21 The king of Sodom said to Abram, “Give me the people and keep
the goods for yourself.” 22 But Abram said to the king of Sodom, “With raised hand I have sworn an oath to the Lord, God Most High, Creator of heaven and earth, 23 that I will accept nothing belonging to you, not even a thread or the strap of a sandal, so that you will never be able to say, ‘I made Abram rich.’ 24 I will accept nothing but what my men have eaten and the share that belongs to the men who went with me—to Aner, Eshkol and Mamre. Let them have their share.” Genesis 14:14-24

{Jesus} replied, “Isaiah was right when he prophesied about you hypocrites; as it is written: ‘These people honor me with their lips, but their hearts are far from me.’” Mark 7:6

Bestowing genuine honor can be an intensely personal and emotional issue. Too often it gets cheapened by referring to an artificially “important”

award for some frivolous action as an honor. True honor involves recognition that an overwhelming debt of gratitude is due to someone who has sacrificially enriched our lives. My father – a World War II veteran, German POW shot down from a B-24 bomber returning from Berlin – received heartfelt honor for his service to our country and to freedom on a trip to Washington, D.C., with an “Honor Flight” of senior veterans. They were ushered to the WW-II Memorial and showered with expressions of gratitude for their service. Volunteers and donors who make the flights possible act on behalf of a nation that owes an enormous debt to a great generation.

Can you think of true honor you have expressed for someone? What inspired you to honor them? What did you do to demonstrate your honor?

A war among kings of city-states resulted in Lot’s family being taken captive when Sodom was defeated. He and his large, wealthy tribe were taken as plunder of war as far away as Damascus. When Abram heard of Lot’s predicament, he took an outsized military force from his people to liberate Lot. He was successful and returned Lot and all his possessions to Canaan. It was an impressive victory.


When good things happen, who are you inclined to credit first for the positive outcome? Do you regularly think about whom to thank?
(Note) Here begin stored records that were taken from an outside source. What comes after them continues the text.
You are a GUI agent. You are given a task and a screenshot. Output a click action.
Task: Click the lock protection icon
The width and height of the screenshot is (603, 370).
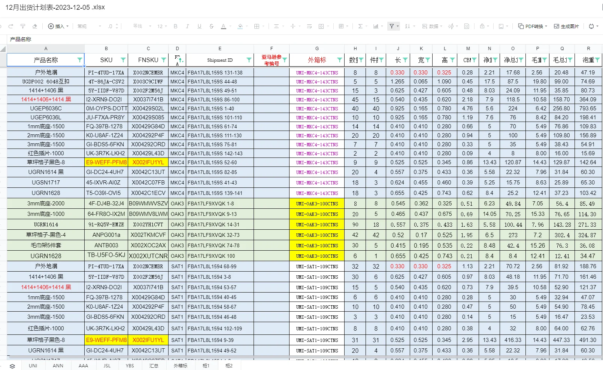point(482,26)
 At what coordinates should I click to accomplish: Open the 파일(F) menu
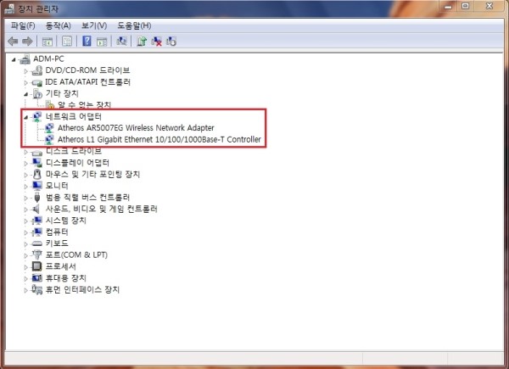pos(23,25)
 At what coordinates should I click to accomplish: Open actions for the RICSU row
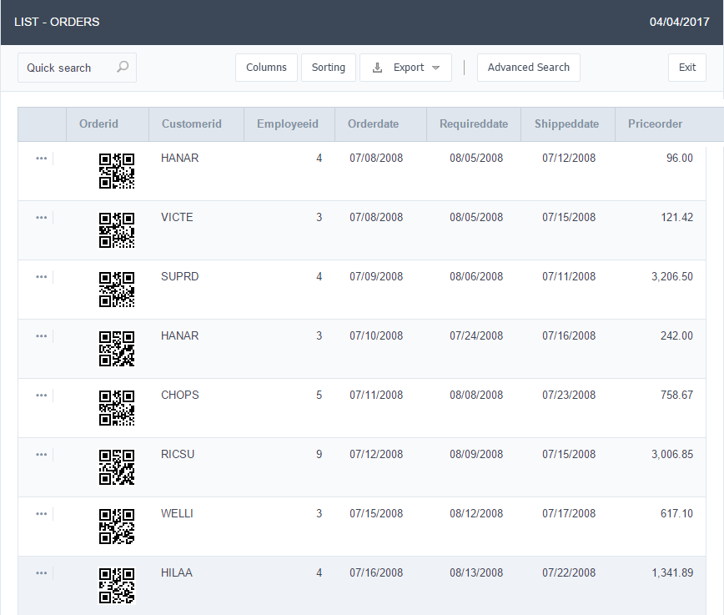[x=41, y=454]

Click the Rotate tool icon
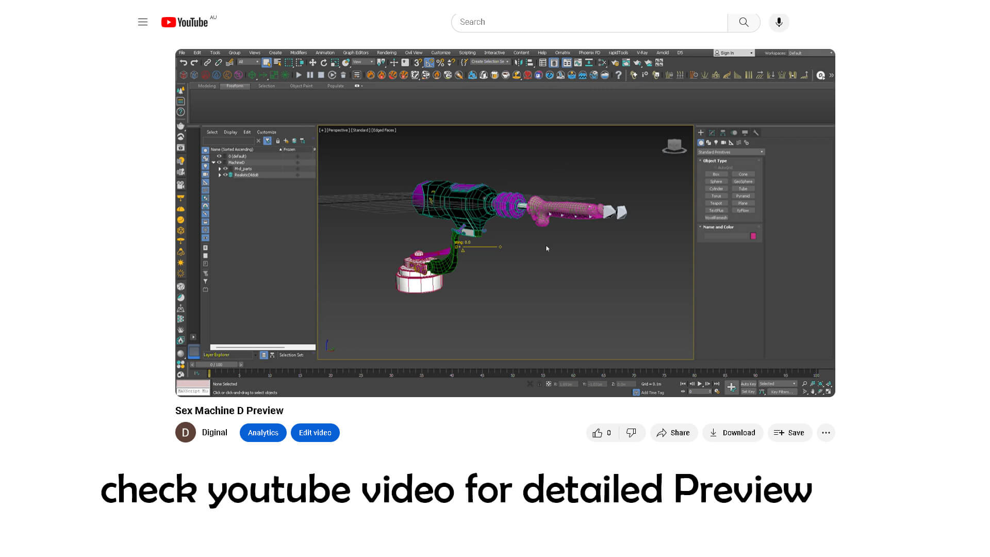tap(324, 63)
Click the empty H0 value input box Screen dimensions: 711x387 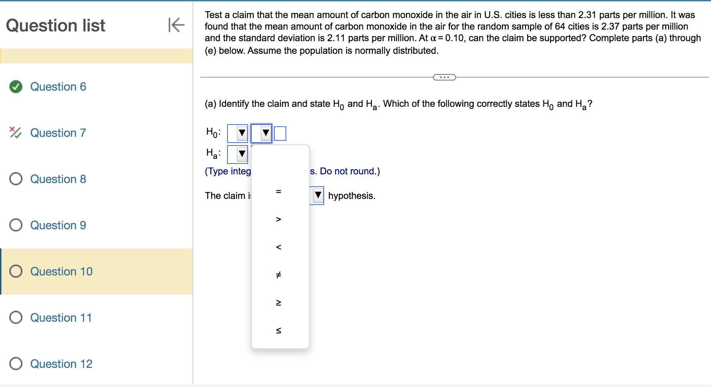pos(280,133)
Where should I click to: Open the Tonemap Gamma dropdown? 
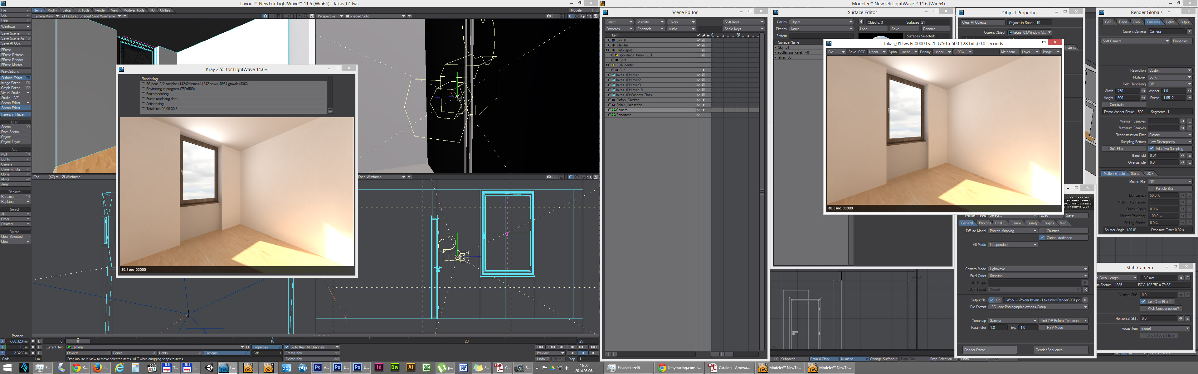pos(1012,321)
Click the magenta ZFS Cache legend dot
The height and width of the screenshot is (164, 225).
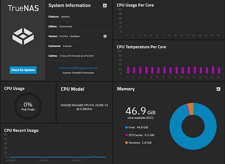[126, 135]
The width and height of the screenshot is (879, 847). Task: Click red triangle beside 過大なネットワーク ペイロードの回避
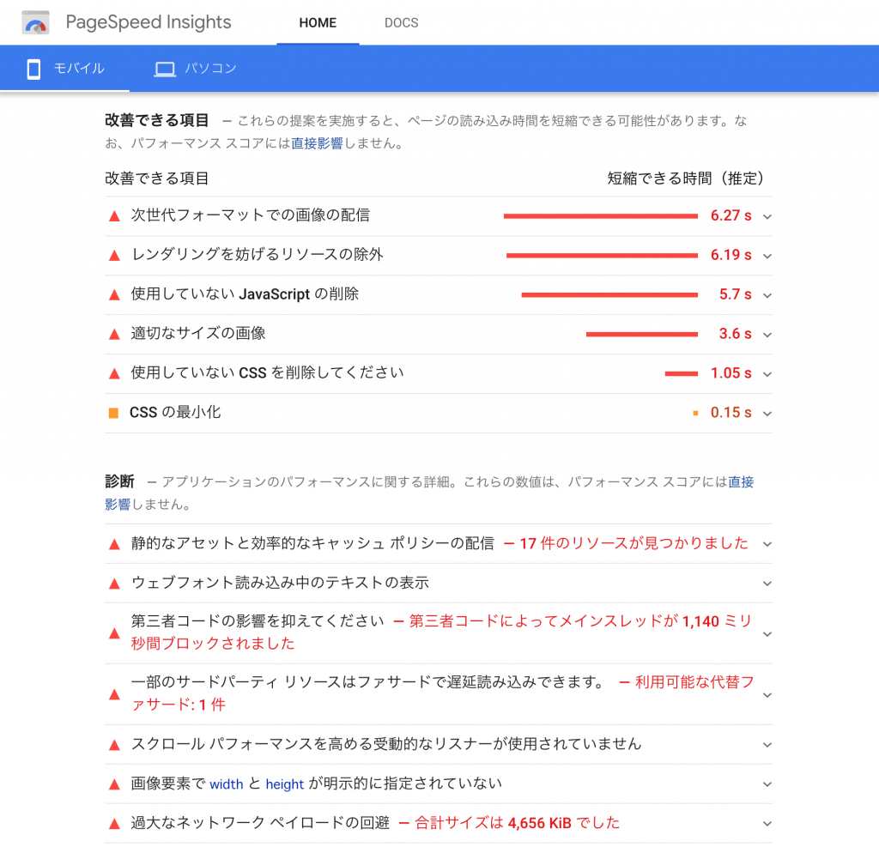(114, 824)
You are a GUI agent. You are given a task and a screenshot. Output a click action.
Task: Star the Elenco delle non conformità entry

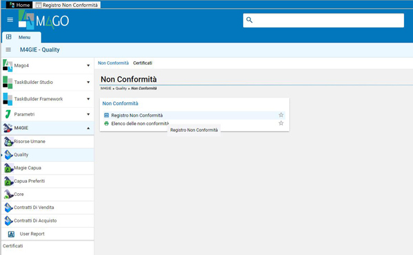[x=281, y=123]
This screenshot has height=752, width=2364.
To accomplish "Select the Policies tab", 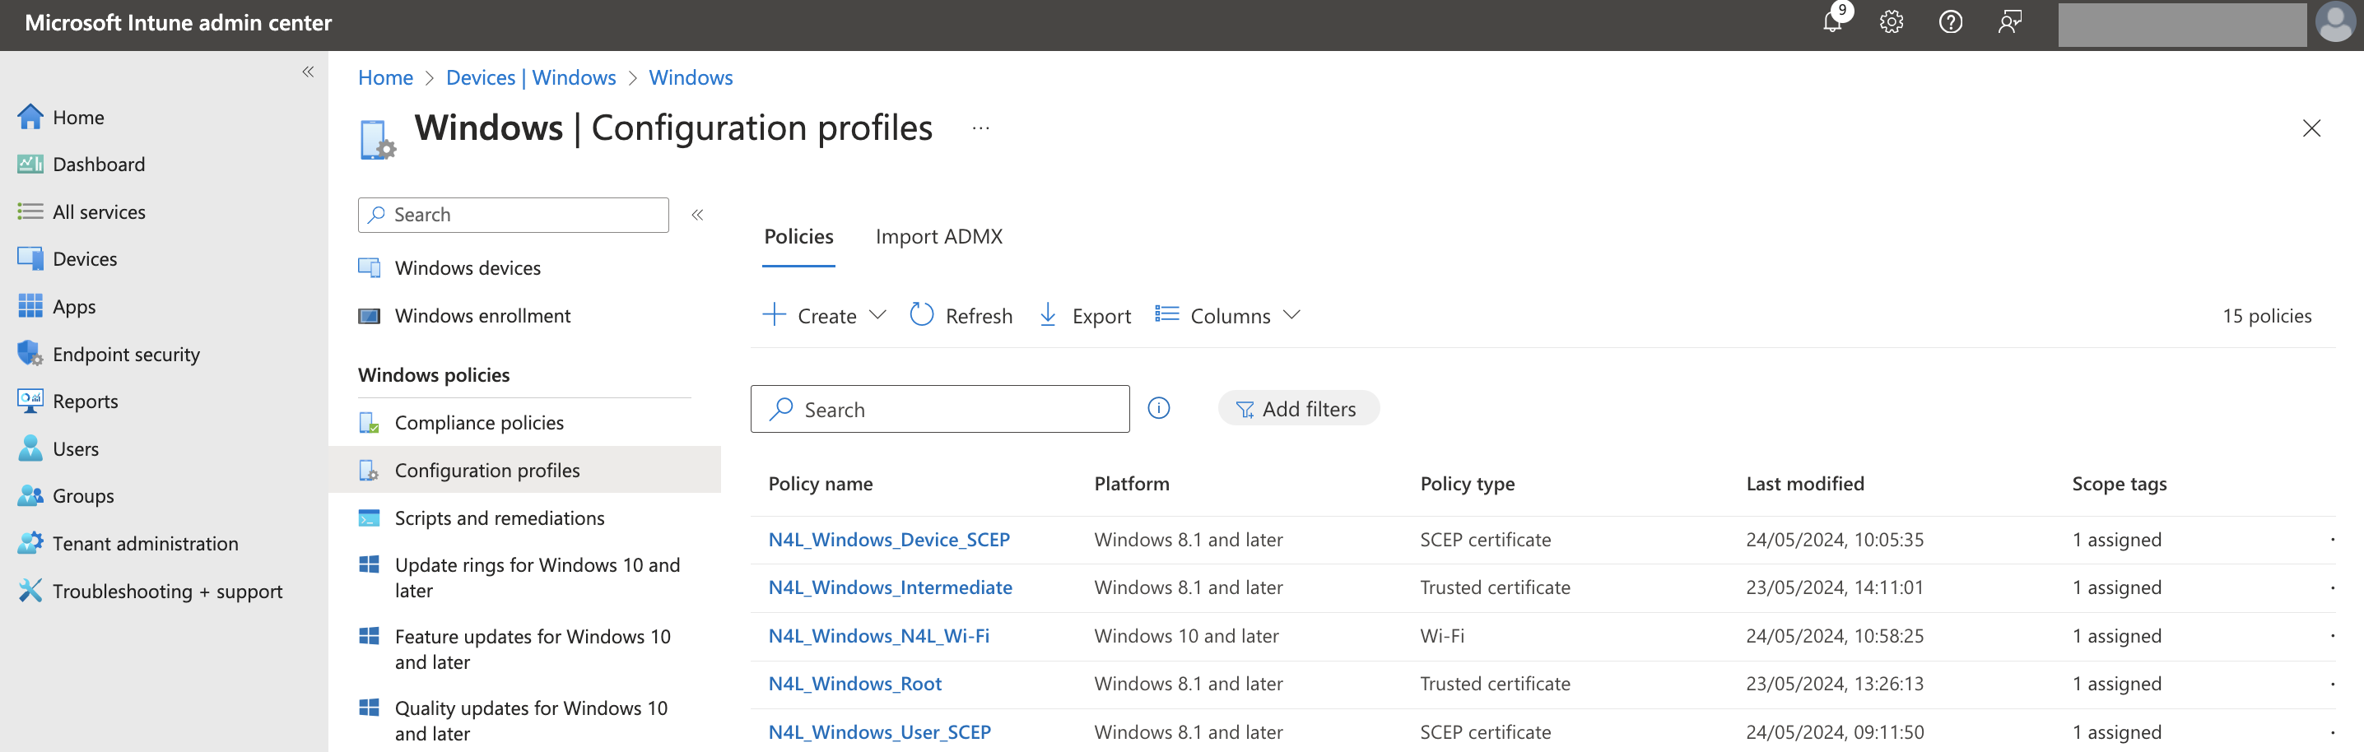I will point(797,236).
Details are sparse about Abram’s rescue of Lot. It was clearly a cause for celebration as they returned to Canaan. Two kings came out to welcome them back. Melchizedek, the high priest-king mentioned in Genesis and the book of Hebrews as a special representative of God, and the king of Sodom met Abram. Each had an agenda. Melchizedek praised God for Abram’s victory and gave him God’s blessing. The king of Sodom apparently wanted credit for Abram’s success and wanted to cut a deal for some of his winnings. Abram chose to acknowledge God as his source of redemption and through Melchizedek he honored God with 10% – a tithe – of all he had. He gave nothing to the king of Sodom so that his honor was not misdirected and the king could not claim Abram’s allegiance. He demonstrated that he owed a debt of gratitude to God, not to an earthly king.

What difference did it make to Abram whether he showed honor for his success to the king of Sodom or to God through his gifts to Melchizedek? To whom do you show honor by where your resources are directed?

Jesus confronted people whose honor was misdirected. He quoted from Isaiah’s denunciation of people who say that they honor God, but whose actions indicate that they had cut deals and follow others more closely. In Hebrew the word dabar means both word and deed. Jesus indicates that what we say and what we do both should honor God. Saying that we believe in God and give God thanks is fine, but taking action that indicates our recognition that all we are and all we have comes from him is how we genuinely honor God.


  • Abram gave capital resources to Melchizedek as a symbol of his honoring God. When you have experienced God’s blessings, do you honor God or someone who claims to be your benefactor?
  • What do you give as your sign of honor? Time? Creativity? Money? Abilities in service? Other personal resources?
  • How can you honor God through the FBC GENERATIONS project?